■ VORLIEGENDER TEXT

________________________________________

Gedanken zum „Vollkommenen Markt“

Während meines Ökonomik-Studiums haben wir uns intensiv mit der Theorie des „Vollkommenen Marktes“ und seinen Voraussetzungen auseinandergesetzt. Die Grundaussage war stets, dass nur die „Vollkommene Konkurrenz“ für ein gesamtgesellschaftliches Wohlstandsmaximum sorgen kann. Die Frage, die ich mir dabei immer gestellt habe, ist: Ist das tatsächlich immer der Fall? Kann ich mit den gegebenen Voraussetzungen eine Alternative mit gleichem Ergebnis erzeugen? Also sind die Vorannahmen des „Vollkommenen Marktes“ so gefasst, dass sie automatisch zur Effizienz führen?

Zuerst also die Vorannahmen:
• Vollständige Information
• Vollständige Verträge
• Gleiche Präferenzen
• Homogene Güter
• Unendliche Anpassungsgeschwindigkeit der Preise
• Keine Transaktionskosten

Einige der Vorannahmen bedingen einander. So sind z.B. vollständige Verträge nur dann möglich, wenn es keine Transaktionskosten gibt. Einfach aus dem Grund, weil ich nur dann die Dauer der Verhandlung und die dadurch entstehenden Kosten (Anwälte etc.) vernachlässigen kann. Als weitere Annahmen gehe ich von einer geschlossenen Volkswirtschaft aus.
Anstelle der „Vollkommen Konkurrenz“ gehe ich jetzt von einem Wirtschaftssystem aus, bei dem zentral produziert wird. Die Bevölkerung dieses Staates/dieser Gesellschaft bestimmt in Verhandlungen darüber, was in welchen Mengen produziert und wie es verteilt wird. Jeder Bürger hat ein Veto-Recht, kann also mit einem einfachen „Nein“ die ganze Produktion bzw. Verteilung verhindern. Der Produktions- bzw. Verteilungsvertrag ist demnach ein „Vollständiger Vertrag“ im obigen Sinne, der zustande kommen kann, da es keine Transaktionskosten gibt. Die „vollständigen Informationen“ sorgen dafür, dass jeder Marktteilnehmer weiß, was der „Preis“ des anderen ist, um dem Produktions-/Verteilungsvertrag zuzustimmen.

Das Ergebnis ist hinsichtlich der Effizienz gleich demjenigen unter „Vollständiger Konkurrenz“ allerdings egalitärer (aber nicht egalitär). Das muss auch zwangläufig so sein. Die Verhandlungen, die vorher zwischen einzelnen Geschäftsleuten auf dem „Markt“ stattgefunden haben, werden nun lediglich in ein anderes Umfeld verlegt. Es wird unter den gleichen nutzenmaximierenden Prämissen verhandelt und ebenso ergeben sich „Gleichgewichte“. Der Wechsel vom Privateigentum zu Gemeineigentum hat unter den getroffenen Annahmen keine Auswirkungen auf die Effizienz.

________________________________________

■ AUFGABENSTELLUNG
Entnimm dem Text zum vollkommenen Markt die Passage zwischen „Während meines Ökonomik-Studiums“ und „zur Effizienz führen?“, beide eingeschlossen, und gib sie wortgetreu wieder.

■ ERFASSTE DATEN
________________________________________

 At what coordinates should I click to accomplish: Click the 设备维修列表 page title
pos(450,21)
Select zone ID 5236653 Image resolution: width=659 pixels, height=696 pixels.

________________________________________

■ LÖSUNG
Während meines Ökonomik-Studiums haben wir uns intensiv mit der Theorie des „Vollkommenen Marktes“ und seinen Voraussetzungen auseinandergesetzt. Die Grundaussage war stets, dass nur die „Vollkommene Konkurrenz“ für ein gesamtgesellschaftliches Wohlstandsmaximum sorgen kann. Die Frage, die ich mir dabei immer gestellt habe, ist: Ist das tatsächlich immer der Fall? Kann ich mit den gegebenen Voraussetzungen eine Alternative mit gleichem Ergebnis erzeugen? Also sind die Vorannahmen des „Vollkommenen Marktes“ so gefasst, dass sie automatisch zur Effizienz führen?